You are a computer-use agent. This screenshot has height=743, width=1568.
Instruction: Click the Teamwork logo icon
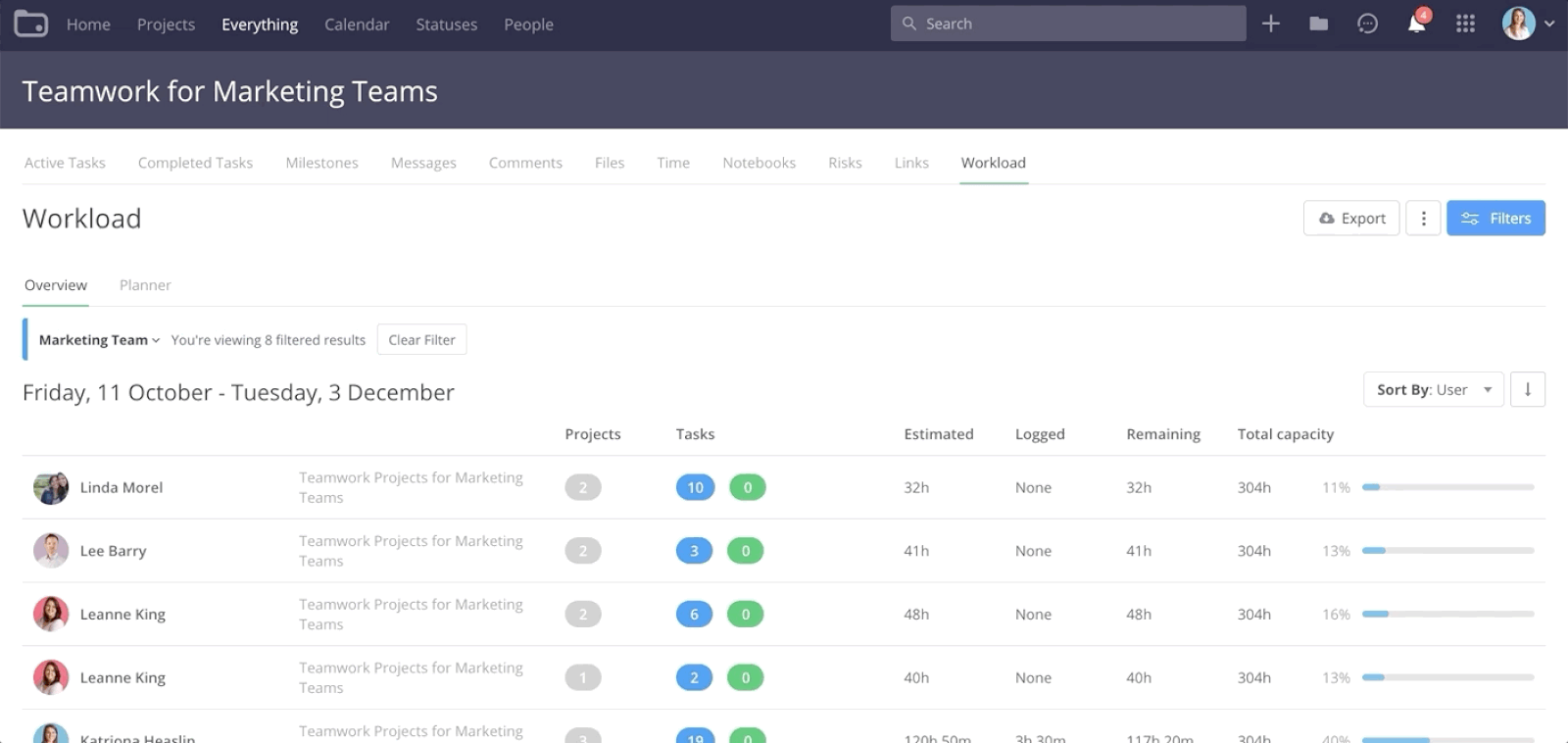point(30,24)
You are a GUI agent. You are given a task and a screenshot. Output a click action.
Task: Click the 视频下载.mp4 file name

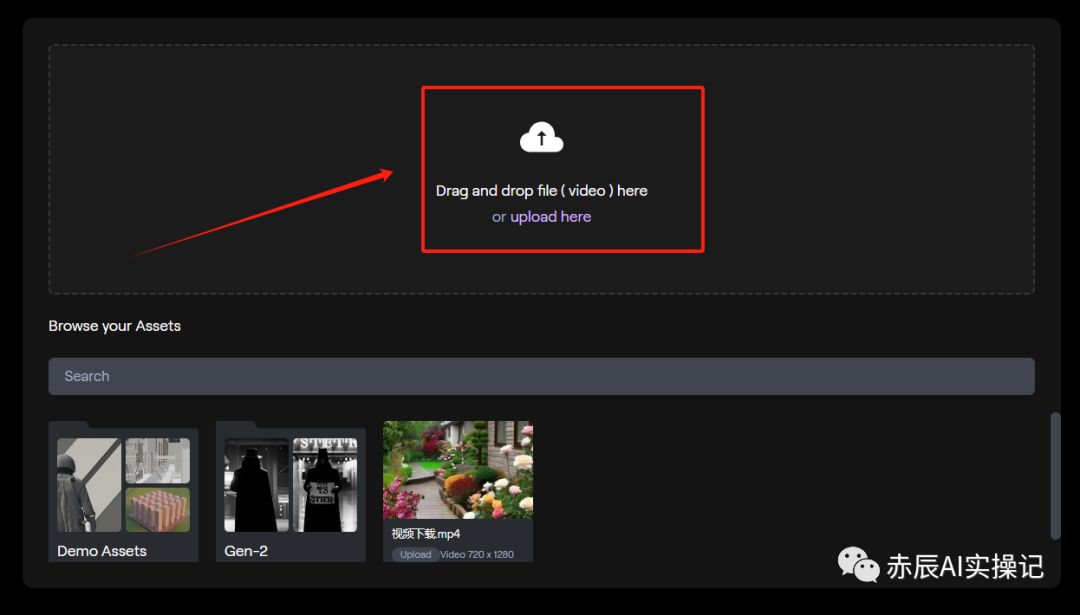[x=426, y=534]
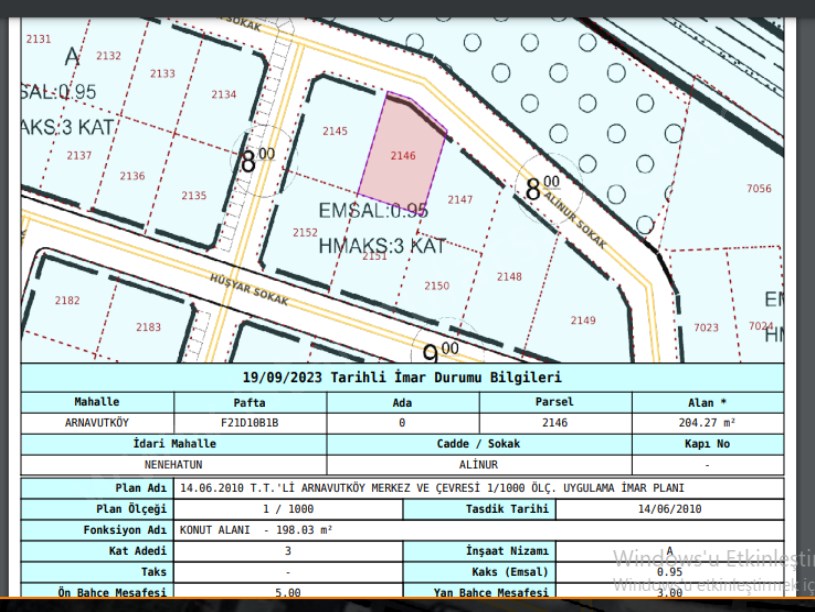The height and width of the screenshot is (612, 815).
Task: Click the Tasdik Tarihi value 14/06/2010
Action: pos(669,509)
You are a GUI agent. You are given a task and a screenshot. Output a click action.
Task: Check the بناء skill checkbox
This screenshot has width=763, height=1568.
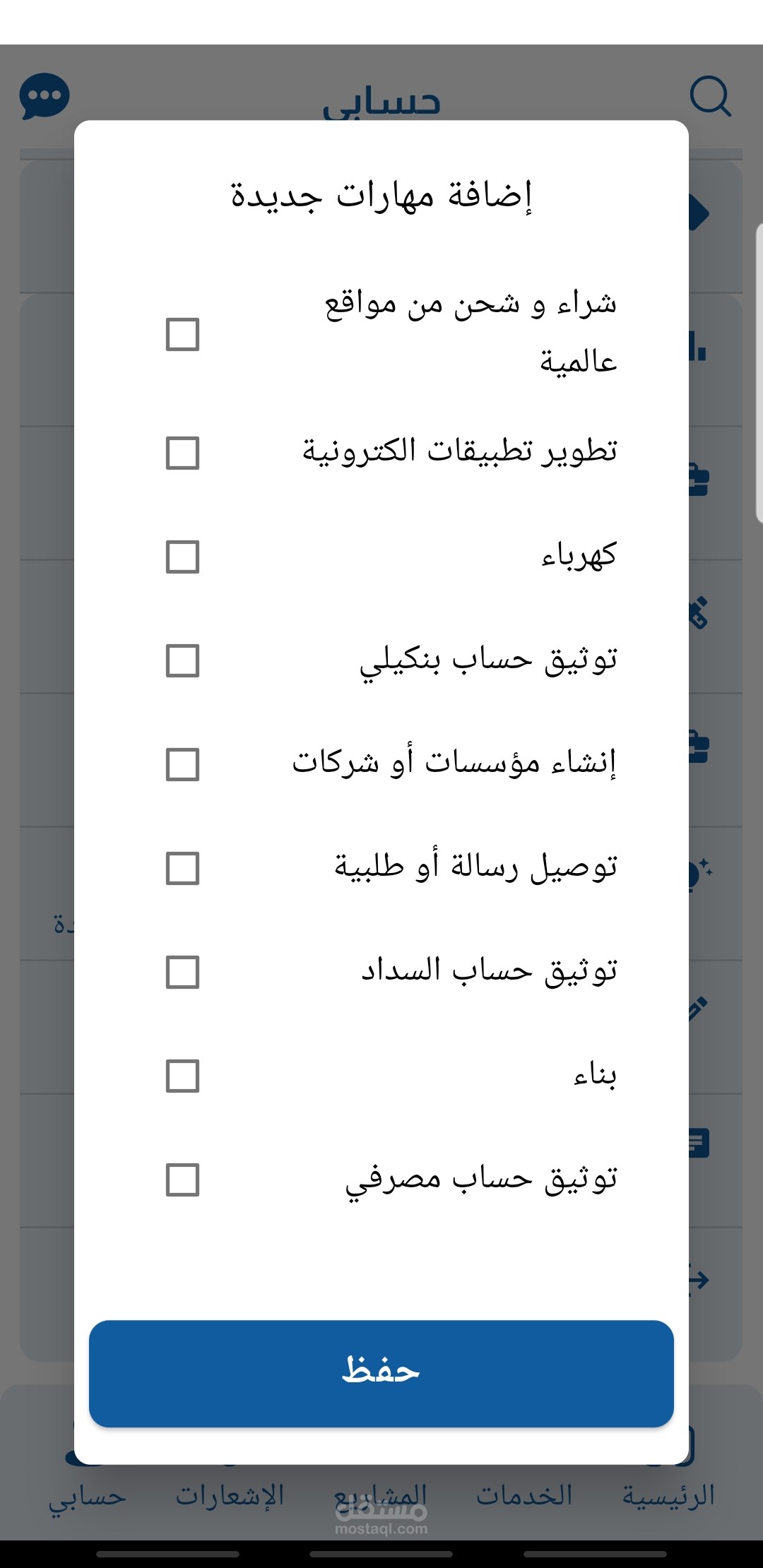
# # # #
* Work order *
A word-for-word transcript of the entries above is needed, with pictures removed.

* Answer *
You are a computer-use agent. This screenshot has height=743, width=1568.
Instruction: Click the Teamwork logo icon
point(30,24)
You are a GUI agent. You are given a task and a screenshot. Output a click action.
Task: Click the 视频下载.mp4 file name

[x=426, y=534]
The height and width of the screenshot is (612, 815).
Task: Click the Tasdik Tarihi value 14/06/2010
Action: pos(669,509)
You are a GUI agent. You are given a task and a screenshot. Output a click action.
Task: Check the بناء skill checkbox
This screenshot has width=763, height=1568.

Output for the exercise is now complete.